SPD und Union wollen das Jurastudium nicht auf die Abschlüsse Bachelor und Master umstellen. Kein Bedarf, heißt es laut Handelsblatt im Entwurf für den Koalitionsvertrag. Damit gefährden die Abgeordneten - zu einem großen Teil selbst Juristen - eines der größten Hochschulreformprojekte. Die europaweit verabredete Harmonisierung aller Studienabschlüsse bis 2010, der so genannte Bologna-Prozess, soll Abbrecherraten senken, Studienzeiten verkürzen, das Studium internationaler machen. Er bedeutet aber auch den Abschied von vertrauten Titeln, Traditionen, Studieninhalten - zum Beispiel in der Rechtswissenschaft. Nicht erst seit Beginn des Bologna-Prozesses, seit Jahrzehnten schon stemmen sich die Juristen gegen die überfällige Modernisierung und tun weiter so, als werde jeder Absolvent am Ende Richter.

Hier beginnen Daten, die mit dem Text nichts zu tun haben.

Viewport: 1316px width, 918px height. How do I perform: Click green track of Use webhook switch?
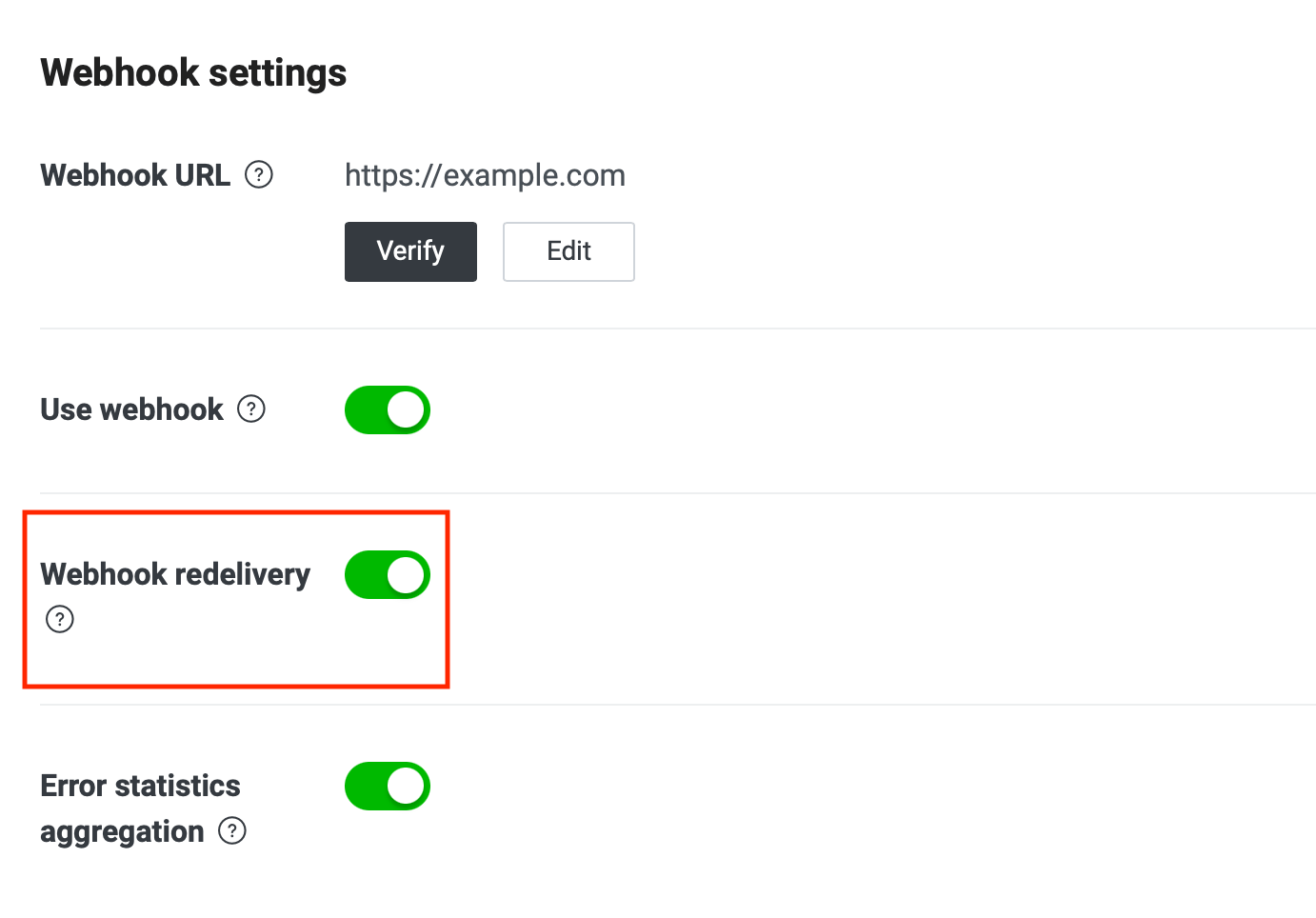pyautogui.click(x=366, y=410)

Ihr Laufbahndenken gefährdet mehr als die Zukunft der Juristenausbildung: Sollte die Entscheidung es in den Koalitionsvertrag schaffen, könnte sie auf andere Fächer abstrahlen. Schon jetzt bremsen die Lobbyisten der Mediziner, Lehrer und Ingenieure in Sachen Bologna, wo sie nur können. Die gute Nachricht: Noch ist es möglich, den fatalen Beschluss rückgängig zu machen.